* **Selected extract**:
Marianas Rest and the Weight of What Remains

Marianas Rest have never felt like a band in a hurry. Since forming in Kotka in 2013, the Finnish death doom outfit have worked at their own pace, allowing songs to breathe, moods to deepen, and ideas to mature before ever being released into the world. Their albums have a strange habit of arriving at exactly the right moment, mirroring isolation, collapse, and unrest almost by accident.
With their fifth full length album The Bereaved, that wide lens finally turns inward.
Rather than ruined cities or distant catastrophes, The Bereaved is about grief itself. About the people left standing after loss, carrying questions, guilt, and unfinished conversations. It is the most personal Marianas Rest record to date, and perhaps the most confronting.
When I sit down with vocalist Jaakko Mäntymaa, it is immediately clear that this album comes from lived experience rather than abstract concept.
“We kind of, it’s not the point in life when you get a lot of family reunions in form of weddings,” he explains. “It’s more and more funerals… your friends start to kind of fall off from the wagon.”
That shift in perspective quietly became the foundation of The Bereaved. Not death as spectacle, but death as presence. Something ordinary, unavoidable, and deeply human.
“At some point somebody really realize the fact that death is kind of the most cliché thing in metal,” Jaakko says, “but it’s so big part of everyday life. We felt like we had to do an album about it.”
EVOLVING WITHOUT A HURRY
From Horror Vacui through Ruins, Fata Morgana, and Auer, Marianas Rest have refined a sound that is heavy and unhurried, built around atmosphere rather than hooks. Doom and death metal form the spine, but melody and restraint are just as important.
Jaakko describes the band as learning over time when not to add more.
“I try not to kind of make them too full,” he says. “You have to have the dynamic in there.”
That philosophy applies as much to vocals as it does to songwriting. Silence and space are treated as instruments. When something hits, it hits harder because of what surrounds it.
After Auer, the band knew they could not simply repeat themselves.

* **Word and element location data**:
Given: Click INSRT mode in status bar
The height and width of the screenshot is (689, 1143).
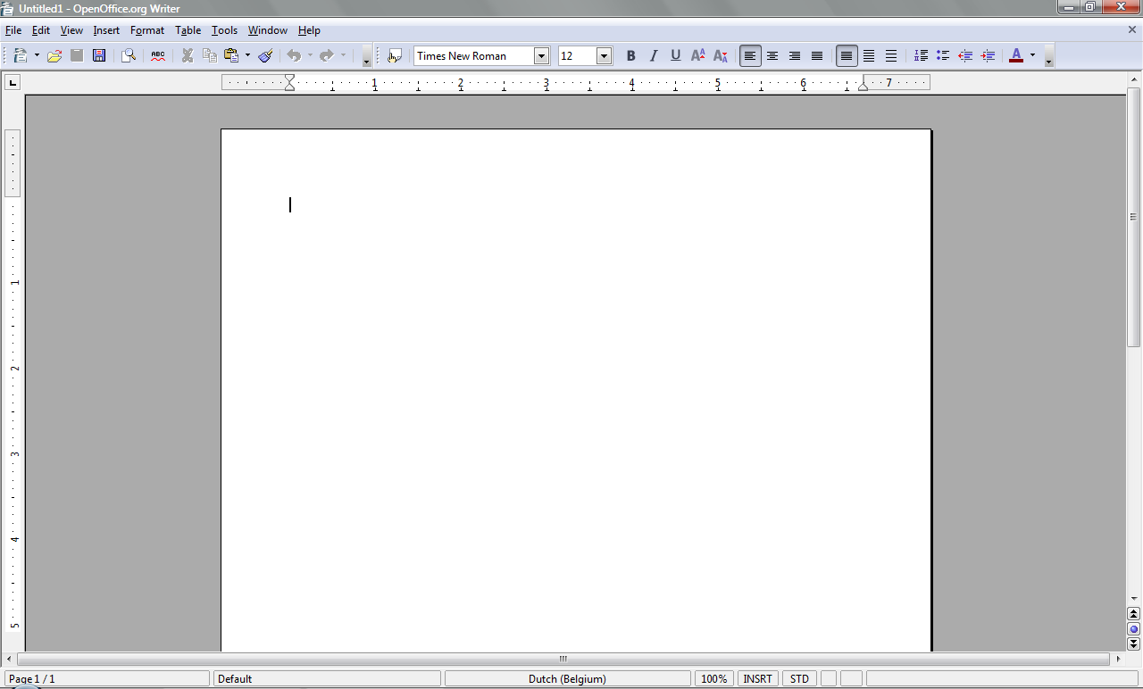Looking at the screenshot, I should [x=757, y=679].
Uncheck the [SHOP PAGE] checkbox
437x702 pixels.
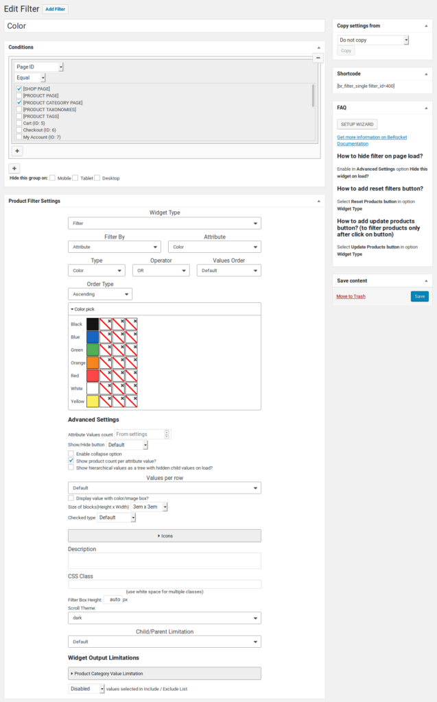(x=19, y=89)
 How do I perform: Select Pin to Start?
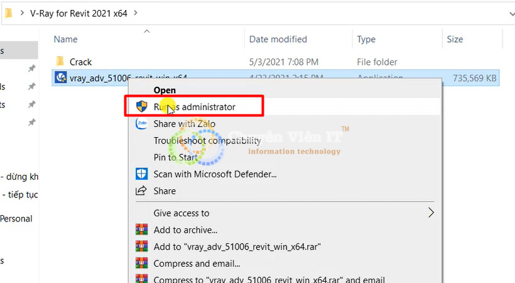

...

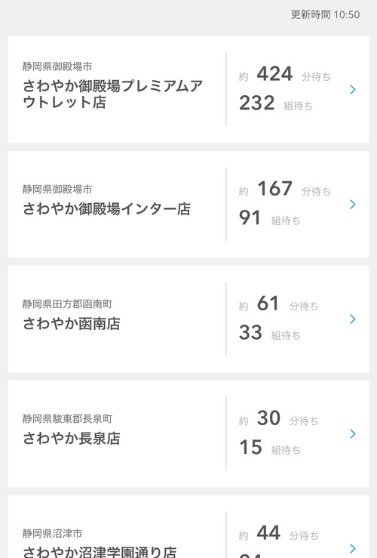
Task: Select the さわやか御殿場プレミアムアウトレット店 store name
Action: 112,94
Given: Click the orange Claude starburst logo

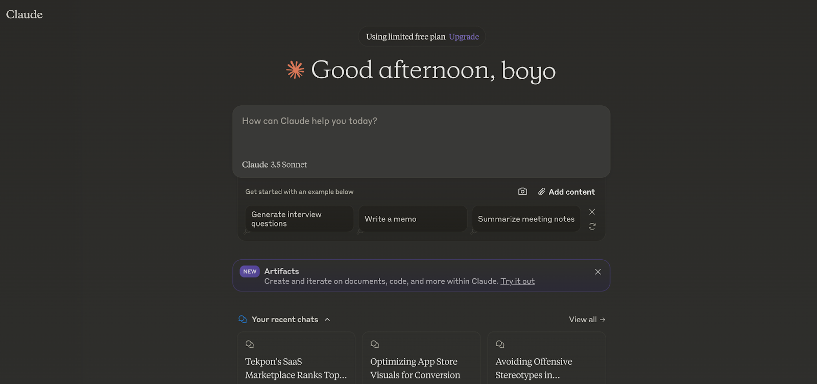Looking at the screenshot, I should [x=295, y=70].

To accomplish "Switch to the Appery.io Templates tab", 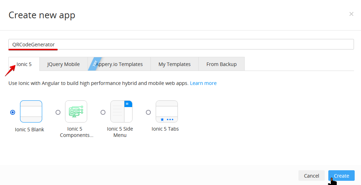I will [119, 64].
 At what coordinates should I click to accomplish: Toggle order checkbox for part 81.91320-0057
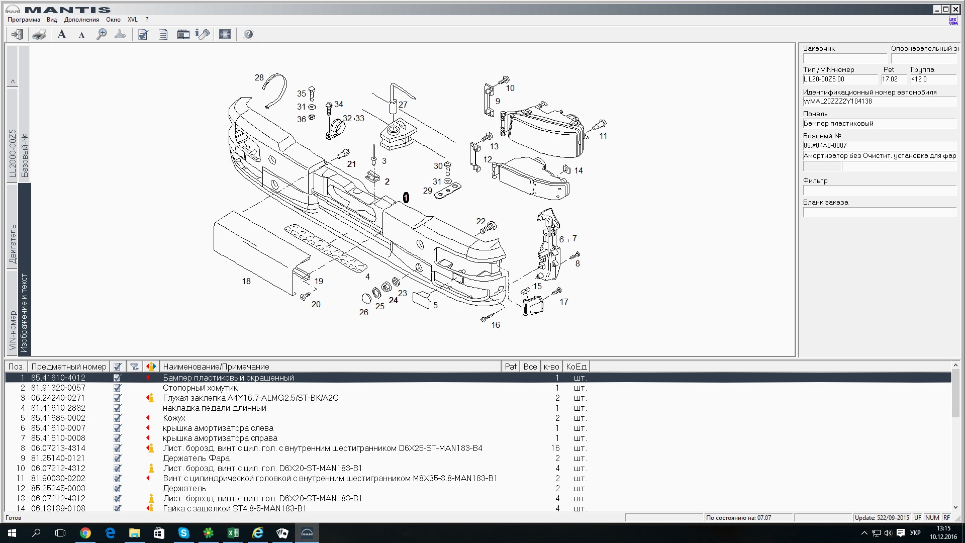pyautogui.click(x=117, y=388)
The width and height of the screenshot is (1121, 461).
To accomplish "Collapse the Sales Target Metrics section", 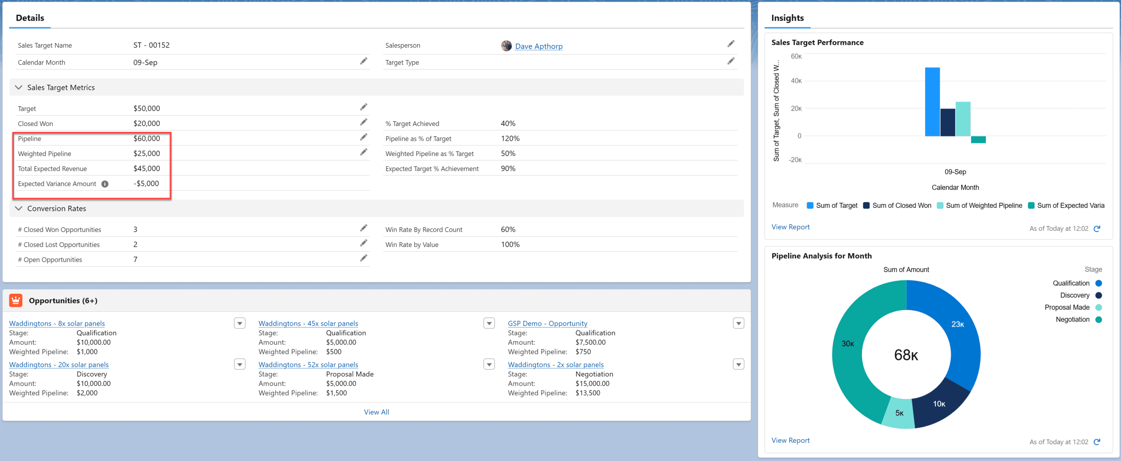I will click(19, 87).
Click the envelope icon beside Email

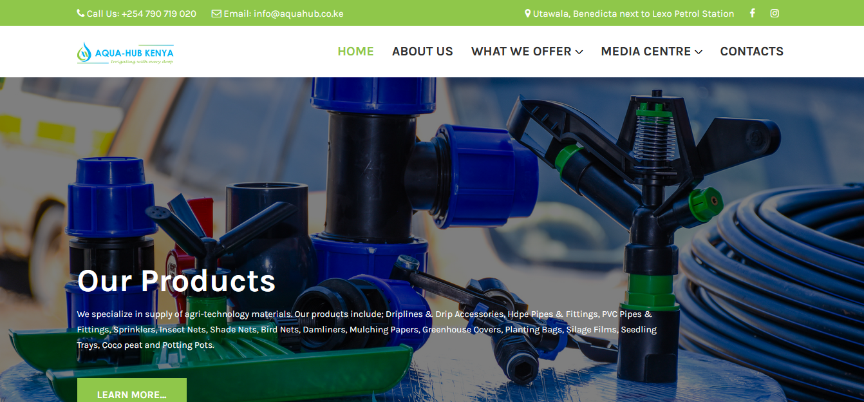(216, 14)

* **Objectives**:
1 > According to the article on Marianas Rest, in which town did the band form?
2 > Rewrite the part of the Marianas Rest article that opens with the words containing "With their fifth" and closes with "the most confronting.", changing "grief" to "mourning".

* **Outputs for the tasks**:
1 > Kotka.

2 >
With their fifth full length album The Bereaved, that wide lens finally turns inward.
Rather than ruined cities or distant catastrophes, The Bereaved is about mourning itself. About the people left standing after loss, carrying questions, guilt, and unfinished conversations. It is the most personal Marianas Rest record to date, and perhaps the most confronting.